La vicepresidente del Venezuela chiede una prova di vita di Maduro

Stando a Delcy Rodríguez negli attacchi di questa notte sono stati uccisi sia soldati che civili.
CARACAS - La vicepresidente venezuelana Delcy Rodríguez, nella sua prima apparizione pubblica diverse ore dopo gli attacchi aerei degli Stati Uniti, ha chiesto a Washington una prova che Nicolás Maduro e sua moglie Cilia Flores siano vivi. La richiesta viene interpretata dagli osservatori come un'ammissione indiretta che il leader sia stato catturato e non si trovi più a Caracas.

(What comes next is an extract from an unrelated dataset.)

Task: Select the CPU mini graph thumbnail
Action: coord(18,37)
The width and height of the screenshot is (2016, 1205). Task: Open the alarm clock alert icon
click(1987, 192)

Rodríguez, in una telefonata al canale televisivo ufficiale VTV, ha affermato che Maduro ha firmato il decreto di stato di emergenza e che lei lo farà rispettare. Il decreto prevede la sospensione delle garanzie costituzionali in Venezuela.
Da parte loro, fonti dell'opposizione venezuelana hanno riferito a Sky News di ritenere che la cattura di Nicolas Maduro sia stata il risultato di «un'uscita di scena negoziata».
Stando a Rodríguez, durante l'attacco statunitense di questa notte sono stati uccisi sia soldati che civili. «Condanniamo questo attacco contro il nostro popolo, che è costato la vita a funzionari, soldati, innocenti e civili», ha dichiarato la vicepresidente alla televisione di Stato.
Intanto, secondo il senatore repubblicano Mike Lee (che ha citato il segretario di stato Marco Rubio), Nicolas Maduro è stato arrestato e sarà processato in Venezuela.
«Mi ha informato che Maduro è stato arrestato per essere processato con l'accusa di reati penali negli Stati Uniti e che l’azione di questa notte è stata intrapresa per proteggere e difendere coloro che stavano eseguendo il mandato di arresto», ha detto Lee citato da Cnn.
Secondo Lee, Rubio non prevede «ulteriori azioni in Venezuela» ora che Nicolas Maduro è stato catturato.
Nel frattempo il Venezuela chiede una riunione urgente del consiglio di sicurezza dell'Onu dopo l'attacco degli Stati Uniti. «Nessun attacco vile prevarrà contro la forza di questo popolo, che uscirà vittorioso», ha detto il ministro degli esteri del Venezuela Yvan Gil Pinto, stando alla Cnn.